> INSTRUCTION 1:
Answer these questions from the mock draft essay:
(a) Which Cleveland rookie running back did the writer see taken in the 4th round before he had signed his contract?
(b) Which positions does the writer's league scoring system favor over running backs?
(c) In which round does the writer's adrenaline rush usually hit?
> INSTRUCTION 2: Repeat the mock draft essay from "People who have" up to and including "William Blake, perhaps.".
> INSTRUCTION 3: Write what comes next in the mock draft essay, starting after its final sentence.

> PAGE EXCERPT:
--------------------------------------------------

It seems like an excellent exercise, but there are some pretty serious limitations to this kind of experimentation.

In the first place, the mock draft craze is already in a frenzy, even though the football season is a month away. I saw William Green (Cleveland's rookie RB) taken in the 4th round before he had even signed his contract. I suppose it's pretty safe to expect rookies to get their deals done sooner or later, but what about high-profile contract disputes such as the one involving Jimmy Smith? Remember when everyone felt sure that Emmitt Smith would get his contract ironed out before the season began, but he didn't start playing until the Cowboys' third game? And what about unsigned free agents? On one very popular site, the draft chart indicates that Ricky Watters went as early as the 5th round in one draft. By the time the season starts, he may be worth that kind of pick, but it only takes one guy who thinks he has some inside information on Watters or Green (or Clinton Portis or Kevan Barlow) to make your mock draft look absolutely nothing like your own draft will look in late August or early September.

I keep mocking even though I know that mock drafts are only useful to the extent that they reflect how my own draft will play out. The similarities, to put it mildly, are underwhelming. Just because you're in a 12-team league, don't imagine that a 12-team mock draft will give you any indication of where you will be able to pick up players. I was extremely pleased with one mock draft in which I ended up with the first pick because I managed to nab Faulk and then David Boston at the end of the second round, something that would never happen in the league that I am trying to prepare for. Our scoring system privileges quarterbacks and wide-outs over running backs, so I was thrilled to add Eric Moulds, Rod Smith, Jerry Rice, and Steve McNair to my roster, but there is no way in the world that the guys I play with would have let Moulds fall to me at the end of the 4th. The only thing I have to say about Frick's assertion that running backs tend to be overvalued at mock draft sites is that it is an understatement. I wouldn't want Corey Dillon over Kurt Warner in any league I've ever played in, but you never know how some people's leagues are scored.

That's the real problem: You wouldn't get much out of mock drafting with the people in your league because you would be too busy trying not to reveal your strategy. But you don't get much out of mock drafting with FF participants outside of your league because they draft players in the first round that your cohorts wouldn't consider until the second or third.

People who have only ever played in scoring-only leagues routinely sign up for performance league mock drafts. They don't know the difference and don't think there's anything strange about taking Bubba Franks ahead of Marcus Pollard. With just a couple of these folks in your draft, you'll be able to build a team that you would never have a chance of constructing in your actual draft, and then--because you are human--you will begin to think that you are a better drafter than you are. I'm already convinced that I'm the best drafter in the history of the world--better even than William Blake, perhaps.

So why do I keep doing it?

There is one thing that I think I am getting out of mock drafting: I am getting that adrenaline rush that usually hits me in the second round under control. Every year, I spend hours and hours ranking my first 12 picks in order so that I will have my first pick ready no matter what spot I end up in. I make that first choice with icy calm.

Then, when the second choice comes, I always begin to wonder whether my first choice was a mistake. Should I have gambled on Ricky Williams? Isn't Manning really in a better situation than Garcia? Would Owens have been safer than Moss?

That second pick always throws me into a panicky need to compensate for whatever I imagine myself to have done wrong with the first pick--the one that I made so soberly and after so much research.

--------------------------------------------------

> SUPPLIED RECORDS:

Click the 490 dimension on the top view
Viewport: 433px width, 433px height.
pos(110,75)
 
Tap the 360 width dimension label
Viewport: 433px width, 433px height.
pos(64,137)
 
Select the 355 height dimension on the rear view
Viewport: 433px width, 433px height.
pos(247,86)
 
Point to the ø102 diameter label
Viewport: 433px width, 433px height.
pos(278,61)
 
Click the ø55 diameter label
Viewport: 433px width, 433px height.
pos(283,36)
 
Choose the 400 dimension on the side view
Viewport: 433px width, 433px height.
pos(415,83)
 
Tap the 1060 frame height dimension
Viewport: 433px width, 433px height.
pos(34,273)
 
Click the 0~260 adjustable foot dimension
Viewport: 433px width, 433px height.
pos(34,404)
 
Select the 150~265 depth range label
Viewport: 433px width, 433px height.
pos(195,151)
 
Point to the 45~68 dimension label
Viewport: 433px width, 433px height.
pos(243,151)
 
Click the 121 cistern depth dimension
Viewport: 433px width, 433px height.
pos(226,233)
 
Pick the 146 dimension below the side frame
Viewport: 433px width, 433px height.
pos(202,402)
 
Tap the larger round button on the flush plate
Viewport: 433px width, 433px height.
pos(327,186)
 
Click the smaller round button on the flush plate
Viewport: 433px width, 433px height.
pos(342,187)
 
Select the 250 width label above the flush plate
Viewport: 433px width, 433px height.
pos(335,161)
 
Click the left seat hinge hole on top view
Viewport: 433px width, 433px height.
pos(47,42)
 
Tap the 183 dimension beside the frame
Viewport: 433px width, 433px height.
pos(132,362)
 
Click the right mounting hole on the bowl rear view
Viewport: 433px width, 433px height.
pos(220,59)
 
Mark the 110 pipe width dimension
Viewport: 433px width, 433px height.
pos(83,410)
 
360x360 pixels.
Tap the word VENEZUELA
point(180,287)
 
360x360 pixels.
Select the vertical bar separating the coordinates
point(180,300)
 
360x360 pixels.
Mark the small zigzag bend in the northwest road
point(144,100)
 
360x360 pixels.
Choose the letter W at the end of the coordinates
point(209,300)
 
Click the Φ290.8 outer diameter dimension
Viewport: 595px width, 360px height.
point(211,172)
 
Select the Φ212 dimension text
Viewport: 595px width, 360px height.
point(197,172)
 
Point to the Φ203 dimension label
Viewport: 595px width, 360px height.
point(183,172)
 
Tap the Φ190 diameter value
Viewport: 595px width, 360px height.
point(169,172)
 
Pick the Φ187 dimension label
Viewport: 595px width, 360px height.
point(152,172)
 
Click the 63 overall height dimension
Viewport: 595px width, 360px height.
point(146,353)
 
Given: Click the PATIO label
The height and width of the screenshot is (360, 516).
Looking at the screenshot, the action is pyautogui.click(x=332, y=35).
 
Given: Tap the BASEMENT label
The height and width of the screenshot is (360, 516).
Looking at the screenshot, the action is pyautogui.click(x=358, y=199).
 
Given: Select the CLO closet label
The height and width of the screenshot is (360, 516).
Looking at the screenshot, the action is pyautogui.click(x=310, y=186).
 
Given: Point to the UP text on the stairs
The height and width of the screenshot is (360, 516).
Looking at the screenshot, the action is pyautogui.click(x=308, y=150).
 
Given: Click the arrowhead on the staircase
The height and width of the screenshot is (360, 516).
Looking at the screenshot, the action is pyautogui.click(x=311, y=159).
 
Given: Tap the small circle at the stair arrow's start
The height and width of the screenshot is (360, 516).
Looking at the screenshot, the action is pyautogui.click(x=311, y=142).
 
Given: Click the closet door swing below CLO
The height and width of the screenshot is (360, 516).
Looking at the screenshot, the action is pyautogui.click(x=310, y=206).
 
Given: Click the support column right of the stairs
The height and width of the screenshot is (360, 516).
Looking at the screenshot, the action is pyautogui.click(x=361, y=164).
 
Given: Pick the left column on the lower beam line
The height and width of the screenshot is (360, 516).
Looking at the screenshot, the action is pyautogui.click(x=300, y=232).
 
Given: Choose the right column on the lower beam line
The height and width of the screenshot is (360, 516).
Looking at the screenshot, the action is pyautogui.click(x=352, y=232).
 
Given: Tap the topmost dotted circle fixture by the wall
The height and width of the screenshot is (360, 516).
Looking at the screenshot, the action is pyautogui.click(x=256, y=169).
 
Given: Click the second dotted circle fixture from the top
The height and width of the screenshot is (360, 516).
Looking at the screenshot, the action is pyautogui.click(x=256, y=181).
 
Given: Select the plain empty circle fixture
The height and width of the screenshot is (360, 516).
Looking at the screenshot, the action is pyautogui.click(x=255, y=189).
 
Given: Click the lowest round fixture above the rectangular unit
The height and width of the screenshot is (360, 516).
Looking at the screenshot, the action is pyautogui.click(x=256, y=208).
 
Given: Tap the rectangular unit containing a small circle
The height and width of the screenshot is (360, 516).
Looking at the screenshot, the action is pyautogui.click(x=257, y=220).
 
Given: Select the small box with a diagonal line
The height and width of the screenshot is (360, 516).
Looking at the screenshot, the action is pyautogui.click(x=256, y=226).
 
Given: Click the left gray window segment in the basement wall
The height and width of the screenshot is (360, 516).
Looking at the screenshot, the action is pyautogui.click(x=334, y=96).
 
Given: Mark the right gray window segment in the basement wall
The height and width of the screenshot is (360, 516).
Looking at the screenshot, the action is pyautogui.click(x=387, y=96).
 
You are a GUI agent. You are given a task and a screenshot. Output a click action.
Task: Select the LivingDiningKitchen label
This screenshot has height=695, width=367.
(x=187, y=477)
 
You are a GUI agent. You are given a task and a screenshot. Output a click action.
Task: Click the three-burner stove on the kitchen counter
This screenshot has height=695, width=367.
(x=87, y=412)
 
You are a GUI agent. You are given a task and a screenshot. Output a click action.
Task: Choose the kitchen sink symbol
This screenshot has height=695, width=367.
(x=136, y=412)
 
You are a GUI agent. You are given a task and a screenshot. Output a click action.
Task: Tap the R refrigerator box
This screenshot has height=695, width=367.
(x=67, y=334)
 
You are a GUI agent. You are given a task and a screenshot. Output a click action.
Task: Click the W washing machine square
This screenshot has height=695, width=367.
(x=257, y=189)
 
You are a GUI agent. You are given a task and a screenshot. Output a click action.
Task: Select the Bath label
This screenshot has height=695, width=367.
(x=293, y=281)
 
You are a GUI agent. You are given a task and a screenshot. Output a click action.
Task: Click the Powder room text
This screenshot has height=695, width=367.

--------------------------------------------------

> RIGHT ANSWER 1:
(a) William Green
(b) Quarterbacks and wide-outs
(c) The second round

> RIGHT ANSWER 2:
People who have only ever played in scoring-only leagues routinely sign up for performance league mock drafts. They don't know the difference and don't think there's anything strange about taking Bubba Franks ahead of Marcus Pollard. With just a couple of these folks in your draft, you'll be able to build a team that you would never have a chance of constructing in your actual draft, and then--because you are human--you will begin to think that you are a better drafter than you are. I'm already convinced that I'm the best drafter in the history of the world--better even than William Blake, perhaps.

> RIGHT ANSWER 3:
I got that same panicky feeling in the second round of my first mock draft. But now it's gone. It's not just under control. It's gone. Whether it will return when I get to my actual draft I cannot say, but I think I'll be in better shape to deal with it because I have learned which risks I am capable of living with--or at least I think I have.

Now that all of that balderdash is out of the way, I'll give you some very specific directions if you think you want to participate in a mock draft. In my addicted opinion, the best site for mock drafts is a place called There are trophy leagues and money leagues available for those who want to pay for and participate in real fantasy leagues, but the mock drafts are free.

"But I've seen free mock draft sites all over the web," you say, "what makes the Antsports site so special?"

Live drafts (16-round drafts that last between 2 and 3 hours) with reasonably informed participants are what set this site apart. The problem with most mock drafts conducted online via email is that they are so time-consuming. It can take weeks to get through them--with the possibility that the player you drafted in round 1 will have sustained a season-ending injury in training camp by the time you make your choice in round 12. At Antsports, there is almost always a thread devoted to live drafts active on the message board (the board devoted to "draft talk," not "sports talk"). As long as you don't choose an awkward time (before 11 a.m. or after midnight EST), you can probably go to the site, register, and become involved in a real-time mock draft in less than 90 minutes. Of course, if you prefer the slower pace of an email draft that takes days or weeks, you can participate in as many of those as you like.

Most of these live drafts (particularly the ones run by and featuring the site's "regulars") go quite well, with all participants making their picks in two minutes or less and no one deciding that they have to have Tim Couch in the first round. Unfortunately, live drafts do occasionally go bad. If just one player has a power outage or a computer malfunction, the whole draft comes to an unwelcome standstill. Sometimes--but keep this part under your hat, gentle reader--people who are supposed to be working in their cubicles sign up for live drafts. When an angry boss peers over the shoulder of one of these people, the live draft, predictably, dies. Obviously, the more people you have in the draft, the greater the risk you run that something will go wrong. But most of the 12-team drafts I have participated in ran like clockwork. One finished in 2 hours flat.

Although I disagree with the prevailing evaluation of players on the site, the live drafters seem to me to be generally knowledgeable football addicts who often share insights with each other concerning players, coaches, and teams. Of course, some deliberately post misleading information in order to keep others away from players they want (as in an actual draft). Others simply tout their own players ceaselessly in an effort to convince themselves and their fellow mockers that they have put together the best team.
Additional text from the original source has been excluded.